WHAT YOU NEED TO DO = Print verbatim every line starting at the one that contains "Diller Teen Fellowship [tab] (294, 451)" and ending at the final line of the records; include both endpoints.

Start of INPUT MATERIAL

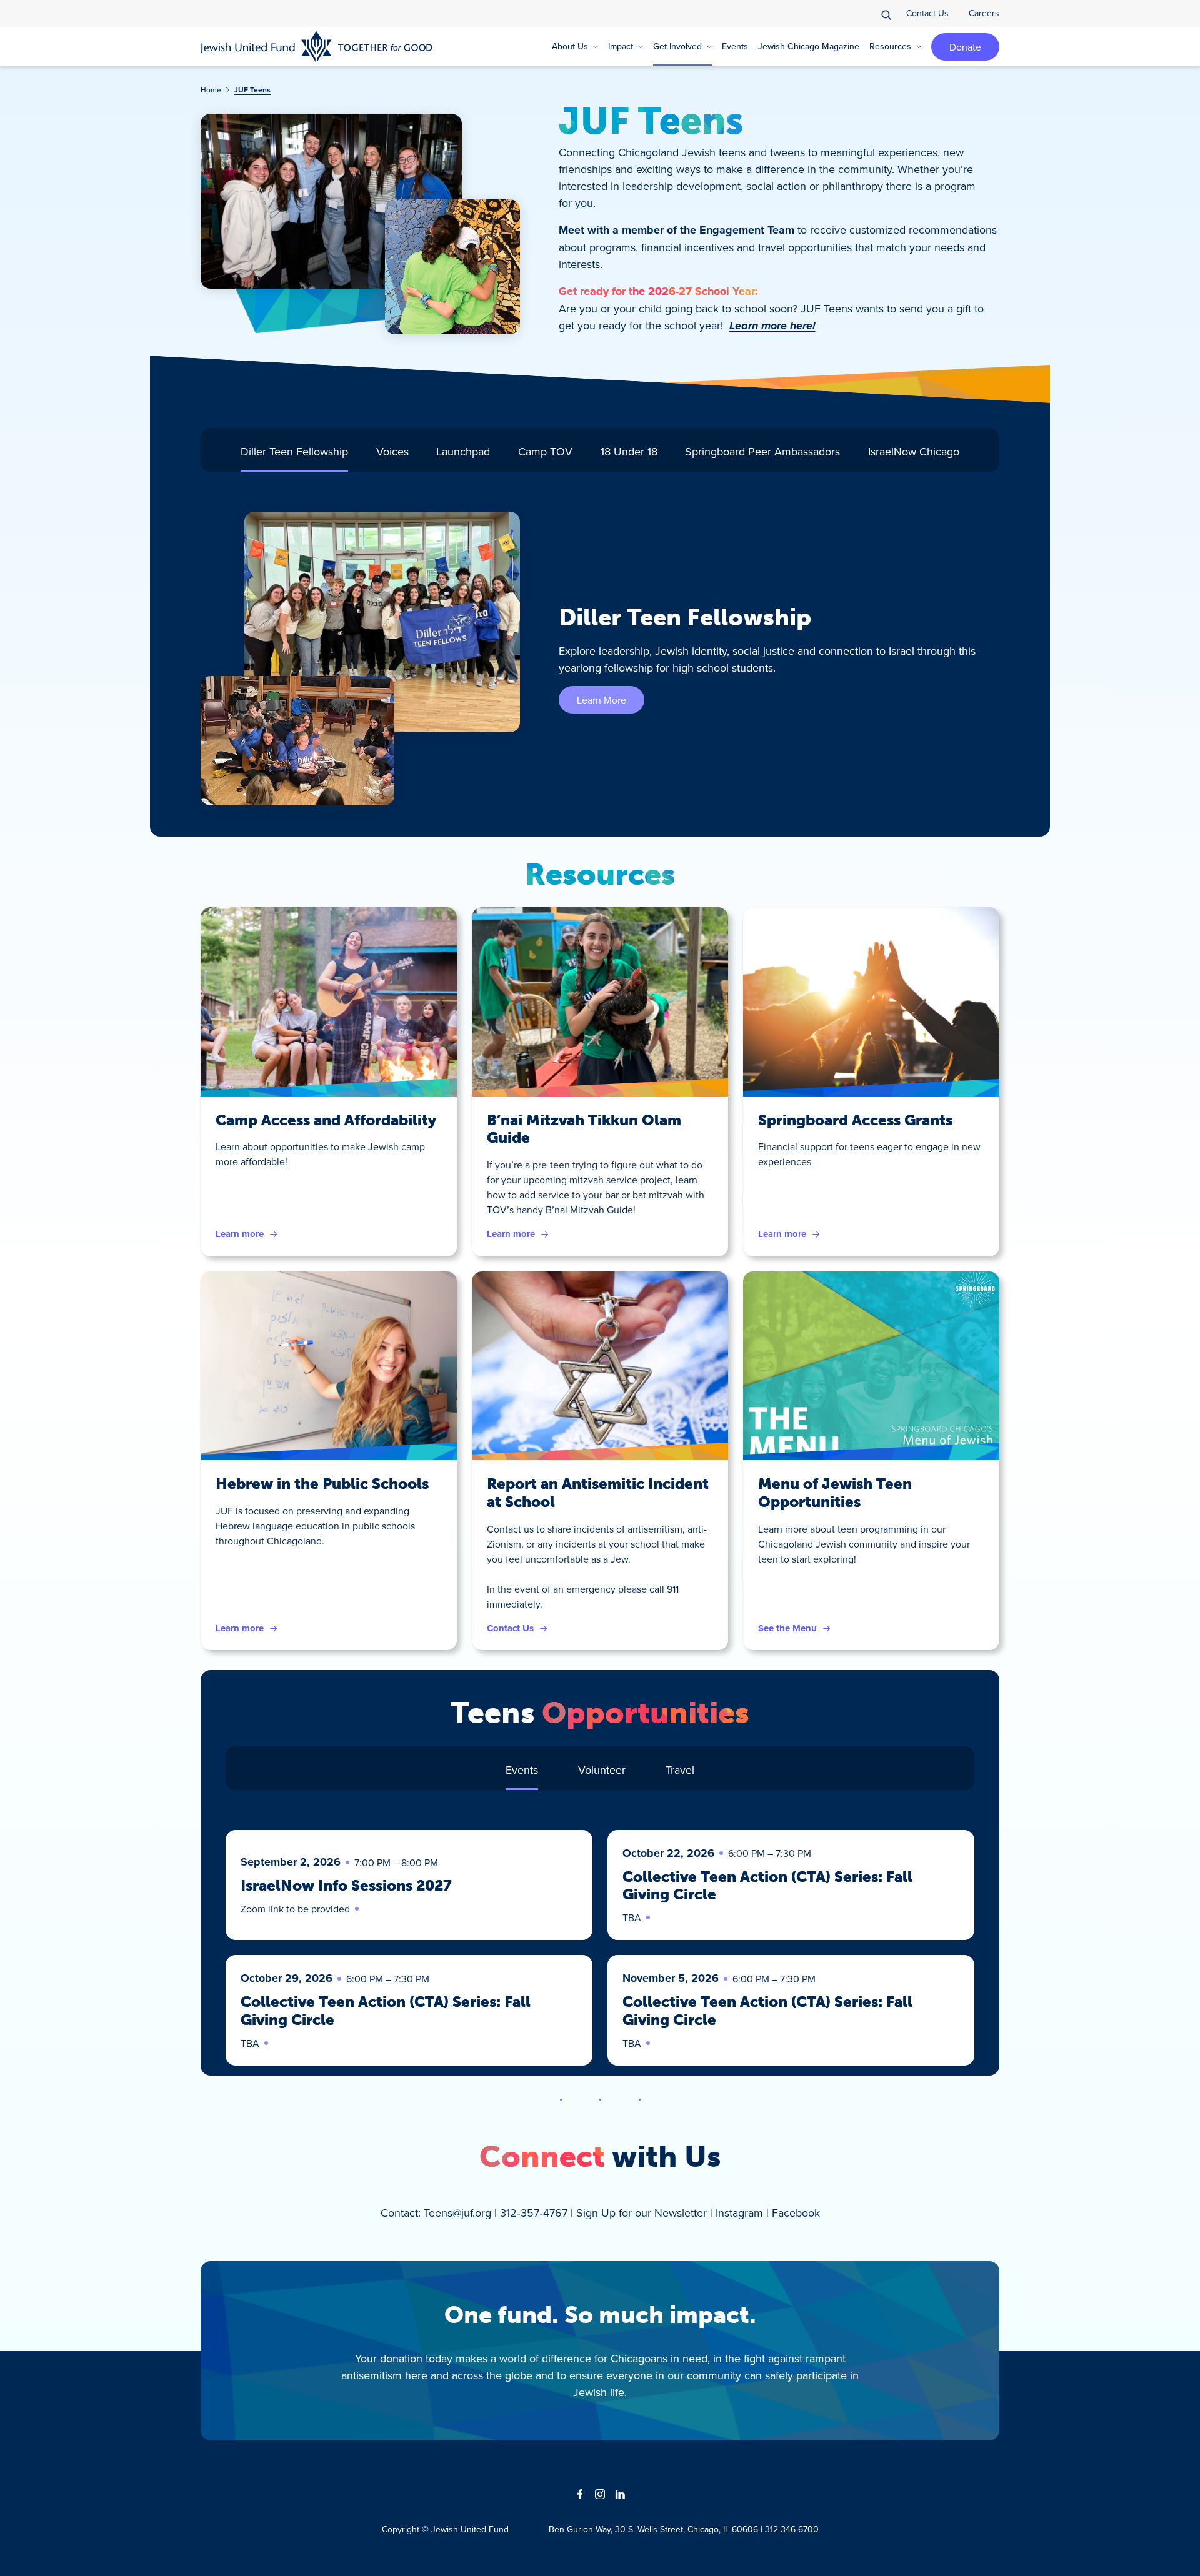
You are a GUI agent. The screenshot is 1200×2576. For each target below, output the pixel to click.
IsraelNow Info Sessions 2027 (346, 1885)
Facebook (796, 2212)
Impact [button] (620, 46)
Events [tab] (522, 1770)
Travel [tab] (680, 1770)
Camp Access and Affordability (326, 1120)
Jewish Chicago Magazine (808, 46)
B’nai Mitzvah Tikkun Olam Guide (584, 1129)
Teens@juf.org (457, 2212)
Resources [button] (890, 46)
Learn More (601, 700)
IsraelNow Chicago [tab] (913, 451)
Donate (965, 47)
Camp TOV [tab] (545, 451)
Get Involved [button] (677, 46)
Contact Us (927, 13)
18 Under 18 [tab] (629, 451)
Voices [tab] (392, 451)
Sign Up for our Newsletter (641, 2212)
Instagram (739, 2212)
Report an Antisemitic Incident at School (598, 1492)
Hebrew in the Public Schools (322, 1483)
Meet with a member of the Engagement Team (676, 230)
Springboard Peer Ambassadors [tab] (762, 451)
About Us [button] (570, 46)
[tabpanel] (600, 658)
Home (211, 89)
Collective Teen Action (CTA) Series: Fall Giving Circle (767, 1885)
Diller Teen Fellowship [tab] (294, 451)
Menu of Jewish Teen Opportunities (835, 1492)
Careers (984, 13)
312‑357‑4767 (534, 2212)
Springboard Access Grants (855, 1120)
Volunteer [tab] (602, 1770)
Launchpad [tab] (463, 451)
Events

End of INPUT MATERIAL

EXPECTED ANSWER =
Diller Teen Fellowship [tab] (294, 451)
Menu of Jewish Teen Opportunities (835, 1492)
Careers (984, 13)
312‑357‑4767 (534, 2212)
Springboard Access Grants (855, 1120)
Volunteer [tab] (602, 1770)
Launchpad [tab] (463, 451)
Events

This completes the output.